» **Problem description**
Each record below needs to be written out exactly as it appears.
++++ Source information ++++
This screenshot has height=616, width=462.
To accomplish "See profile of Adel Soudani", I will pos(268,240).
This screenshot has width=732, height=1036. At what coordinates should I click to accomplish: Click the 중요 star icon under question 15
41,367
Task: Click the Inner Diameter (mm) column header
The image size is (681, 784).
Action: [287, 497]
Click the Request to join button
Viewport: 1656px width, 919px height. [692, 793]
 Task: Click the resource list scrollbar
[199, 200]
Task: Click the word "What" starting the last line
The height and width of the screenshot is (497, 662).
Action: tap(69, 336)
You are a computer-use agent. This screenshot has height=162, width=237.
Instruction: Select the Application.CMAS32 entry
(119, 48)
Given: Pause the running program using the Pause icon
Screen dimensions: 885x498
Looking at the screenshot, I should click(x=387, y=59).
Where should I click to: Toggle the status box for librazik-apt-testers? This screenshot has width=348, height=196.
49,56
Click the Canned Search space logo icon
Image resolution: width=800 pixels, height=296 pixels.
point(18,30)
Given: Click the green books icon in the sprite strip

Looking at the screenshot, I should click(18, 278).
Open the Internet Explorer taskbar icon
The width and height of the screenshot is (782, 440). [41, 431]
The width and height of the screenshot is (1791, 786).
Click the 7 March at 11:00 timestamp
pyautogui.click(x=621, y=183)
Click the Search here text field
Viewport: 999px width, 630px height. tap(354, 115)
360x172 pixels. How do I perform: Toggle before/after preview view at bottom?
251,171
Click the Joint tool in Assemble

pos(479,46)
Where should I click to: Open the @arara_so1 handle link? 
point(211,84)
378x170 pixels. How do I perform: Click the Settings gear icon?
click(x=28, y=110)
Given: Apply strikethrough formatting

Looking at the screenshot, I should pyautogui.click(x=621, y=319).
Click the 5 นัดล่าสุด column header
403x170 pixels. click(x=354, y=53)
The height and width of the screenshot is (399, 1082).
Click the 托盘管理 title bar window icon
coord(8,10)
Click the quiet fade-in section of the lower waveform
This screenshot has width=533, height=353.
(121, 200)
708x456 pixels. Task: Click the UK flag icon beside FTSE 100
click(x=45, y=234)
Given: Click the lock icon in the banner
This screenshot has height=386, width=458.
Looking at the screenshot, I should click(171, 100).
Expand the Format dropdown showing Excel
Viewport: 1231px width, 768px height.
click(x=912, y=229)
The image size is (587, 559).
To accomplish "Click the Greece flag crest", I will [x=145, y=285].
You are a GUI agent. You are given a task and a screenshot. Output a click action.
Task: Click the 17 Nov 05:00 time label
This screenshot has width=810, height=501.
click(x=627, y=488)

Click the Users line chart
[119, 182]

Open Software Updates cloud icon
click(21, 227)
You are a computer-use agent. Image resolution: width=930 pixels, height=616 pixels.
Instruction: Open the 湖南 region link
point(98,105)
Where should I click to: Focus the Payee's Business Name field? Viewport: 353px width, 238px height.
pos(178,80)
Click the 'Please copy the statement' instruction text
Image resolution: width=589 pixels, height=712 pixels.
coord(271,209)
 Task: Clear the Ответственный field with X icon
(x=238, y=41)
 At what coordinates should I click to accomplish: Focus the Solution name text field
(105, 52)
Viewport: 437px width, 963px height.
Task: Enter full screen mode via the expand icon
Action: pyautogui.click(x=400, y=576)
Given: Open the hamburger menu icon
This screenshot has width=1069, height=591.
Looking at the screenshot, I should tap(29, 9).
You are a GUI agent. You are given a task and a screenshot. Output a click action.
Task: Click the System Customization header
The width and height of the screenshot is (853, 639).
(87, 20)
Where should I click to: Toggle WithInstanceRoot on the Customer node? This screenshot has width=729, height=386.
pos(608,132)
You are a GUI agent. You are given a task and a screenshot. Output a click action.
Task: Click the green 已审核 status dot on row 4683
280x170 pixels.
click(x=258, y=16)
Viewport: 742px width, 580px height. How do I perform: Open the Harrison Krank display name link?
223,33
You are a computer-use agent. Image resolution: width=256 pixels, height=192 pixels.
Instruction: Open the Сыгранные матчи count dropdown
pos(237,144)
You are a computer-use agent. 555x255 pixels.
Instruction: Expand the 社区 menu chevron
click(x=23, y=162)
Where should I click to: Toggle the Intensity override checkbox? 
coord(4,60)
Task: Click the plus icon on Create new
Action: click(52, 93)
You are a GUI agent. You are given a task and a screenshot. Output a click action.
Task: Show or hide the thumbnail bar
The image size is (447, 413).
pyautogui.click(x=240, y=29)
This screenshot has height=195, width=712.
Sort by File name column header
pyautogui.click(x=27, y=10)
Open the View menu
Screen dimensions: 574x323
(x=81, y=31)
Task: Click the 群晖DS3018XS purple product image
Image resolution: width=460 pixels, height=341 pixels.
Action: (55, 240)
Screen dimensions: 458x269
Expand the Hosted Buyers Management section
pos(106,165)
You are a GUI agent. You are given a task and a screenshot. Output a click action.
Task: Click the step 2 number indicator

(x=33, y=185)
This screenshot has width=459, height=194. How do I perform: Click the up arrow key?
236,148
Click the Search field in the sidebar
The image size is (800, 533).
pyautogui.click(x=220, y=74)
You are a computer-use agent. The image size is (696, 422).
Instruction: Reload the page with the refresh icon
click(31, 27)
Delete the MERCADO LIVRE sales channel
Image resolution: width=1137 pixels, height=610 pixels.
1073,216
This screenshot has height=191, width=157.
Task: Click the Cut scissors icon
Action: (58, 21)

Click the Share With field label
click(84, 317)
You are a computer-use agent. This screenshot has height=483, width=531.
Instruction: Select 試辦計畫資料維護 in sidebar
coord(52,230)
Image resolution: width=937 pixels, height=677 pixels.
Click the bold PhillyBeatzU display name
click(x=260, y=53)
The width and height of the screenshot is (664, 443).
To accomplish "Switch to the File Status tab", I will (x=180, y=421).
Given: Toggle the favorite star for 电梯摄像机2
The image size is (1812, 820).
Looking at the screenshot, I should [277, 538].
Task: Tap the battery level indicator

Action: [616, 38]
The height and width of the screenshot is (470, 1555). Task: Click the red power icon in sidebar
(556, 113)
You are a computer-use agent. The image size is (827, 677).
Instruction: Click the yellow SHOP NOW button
++++
» **Written response**
This screenshot has height=616, width=462.
To accomplish "See profile of Adel Soudani", I will pos(268,240).
This screenshot has width=732, height=1036. At what coordinates should I click to accomplish: Click the 중요 star icon under question 15
41,367
Task: Click the Inner Diameter (mm) column header
The image size is (681, 784).
Action: [287, 497]
Click the Request to join button
Viewport: 1656px width, 919px height. [692, 793]
 Task: Click the resource list scrollbar
[199, 200]
Task: Click the word "What" starting the last line
The height and width of the screenshot is (497, 662).
Action: tap(69, 336)
You are a computer-use agent. This screenshot has height=162, width=237.
Instruction: Select the Application.CMAS32 entry
(119, 48)
Given: Pause the running program using the Pause icon
Screen dimensions: 885x498
Looking at the screenshot, I should click(x=387, y=59).
Where should I click to: Toggle the status box for librazik-apt-testers? This screenshot has width=348, height=196.
49,56
Click the Canned Search space logo icon
Image resolution: width=800 pixels, height=296 pixels.
point(18,30)
Given: Click the green books icon in the sprite strip

Looking at the screenshot, I should click(18, 278).
Open the Internet Explorer taskbar icon
The width and height of the screenshot is (782, 440). [41, 431]
The width and height of the screenshot is (1791, 786).
Click the 7 March at 11:00 timestamp
pyautogui.click(x=621, y=183)
Click the Search here text field
Viewport: 999px width, 630px height. tap(354, 115)
360x172 pixels. How do I perform: Toggle before/after preview view at bottom?
251,171
Click the Joint tool in Assemble

pos(479,46)
Where should I click to: Open the @arara_so1 handle link? 
point(211,84)
378x170 pixels. How do I perform: Click the Settings gear icon?
click(x=28, y=110)
Given: Apply strikethrough formatting

Looking at the screenshot, I should pyautogui.click(x=621, y=319).
Click the 5 นัดล่าสุด column header
403x170 pixels. click(x=354, y=53)
The height and width of the screenshot is (399, 1082).
Click the 托盘管理 title bar window icon
coord(8,10)
Click the quiet fade-in section of the lower waveform
This screenshot has width=533, height=353.
(121, 200)
708x456 pixels. Task: Click the UK flag icon beside FTSE 100
click(x=45, y=234)
Given: Click the lock icon in the banner
This screenshot has height=386, width=458.
Looking at the screenshot, I should click(171, 100).
Expand the Format dropdown showing Excel
Viewport: 1231px width, 768px height.
click(x=912, y=229)
The image size is (587, 559).
To accomplish "Click the Greece flag crest", I will [x=145, y=285].
You are a GUI agent. You are given a task and a screenshot. Output a click action.
Task: Click the 17 Nov 05:00 time label
This screenshot has width=810, height=501.
click(x=627, y=488)

Click the Users line chart
[119, 182]

Open Software Updates cloud icon
click(21, 227)
You are a computer-use agent. Image resolution: width=930 pixels, height=616 pixels.
Instruction: Open the 湖南 region link
point(98,105)
Where should I click to: Focus the Payee's Business Name field? Viewport: 353px width, 238px height.
pos(178,80)
Click the 'Please copy the statement' instruction text
Image resolution: width=589 pixels, height=712 pixels.
coord(271,209)
 Task: Clear the Ответственный field with X icon
(x=238, y=41)
 At what coordinates should I click to accomplish: Focus the Solution name text field
(105, 52)
Viewport: 437px width, 963px height.
Task: Enter full screen mode via the expand icon
Action: pyautogui.click(x=400, y=576)
Given: Open the hamburger menu icon
This screenshot has width=1069, height=591.
Looking at the screenshot, I should tap(29, 9).
You are a GUI agent. You are given a task and a screenshot. Output a click action.
Task: Click the System Customization header
The width and height of the screenshot is (853, 639).
(87, 20)
Where should I click to: Toggle WithInstanceRoot on the Customer node? This screenshot has width=729, height=386.
pos(608,132)
You are a GUI agent. You are given a task and a screenshot. Output a click action.
Task: Click the green 已审核 status dot on row 4683
280x170 pixels.
click(x=258, y=16)
Viewport: 742px width, 580px height. How do I perform: Open the Harrison Krank display name link?
223,33
You are a computer-use agent. Image resolution: width=256 pixels, height=192 pixels.
Instruction: Open the Сыгранные матчи count dropdown
pos(237,144)
You are a computer-use agent. 555x255 pixels.
Instruction: Expand the 社区 menu chevron
click(x=23, y=162)
Where should I click to: Toggle the Intensity override checkbox? 
coord(4,60)
Task: Click the plus icon on Create new
Action: click(52, 93)
You are a GUI agent. You are given a task and a screenshot. Output a click action.
Task: Show or hide the thumbnail bar
The image size is (447, 413).
pyautogui.click(x=240, y=29)
This screenshot has height=195, width=712.
Sort by File name column header
pyautogui.click(x=27, y=10)
Open the View menu
Screen dimensions: 574x323
(x=81, y=31)
Task: Click the 群晖DS3018XS purple product image
Image resolution: width=460 pixels, height=341 pixels.
Action: (55, 240)
Screen dimensions: 458x269
Expand the Hosted Buyers Management section
pos(106,165)
You are a GUI agent. You are given a task and a screenshot. Output a click action.
Task: Click the step 2 number indicator

(x=33, y=185)
This screenshot has width=459, height=194. How do I perform: Click the up arrow key?
236,148
Click the Search field in the sidebar
The image size is (800, 533).
pyautogui.click(x=220, y=74)
You are a computer-use agent. The image size is (696, 422).
Instruction: Reload the page with the refresh icon
click(31, 27)
Delete the MERCADO LIVRE sales channel
Image resolution: width=1137 pixels, height=610 pixels.
1073,216
This screenshot has height=191, width=157.
Task: Click the Cut scissors icon
Action: (58, 21)

Click the Share With field label
click(84, 317)
You are a computer-use agent. This screenshot has height=483, width=531.
Instruction: Select 試辦計畫資料維護 in sidebar
coord(52,230)
Image resolution: width=937 pixels, height=677 pixels.
Click the bold PhillyBeatzU display name
click(x=260, y=53)
The width and height of the screenshot is (664, 443).
To accomplish "Switch to the File Status tab", I will (x=180, y=421).
Given: Toggle the favorite star for 电梯摄像机2
The image size is (1812, 820).
Looking at the screenshot, I should [277, 538].
Task: Tap the battery level indicator

Action: [616, 38]
The height and width of the screenshot is (470, 1555). Task: Click the red power icon in sidebar
(556, 113)
You are a computer-use agent. The image size is (827, 677).
Instruction: Click the yellow SHOP NOW button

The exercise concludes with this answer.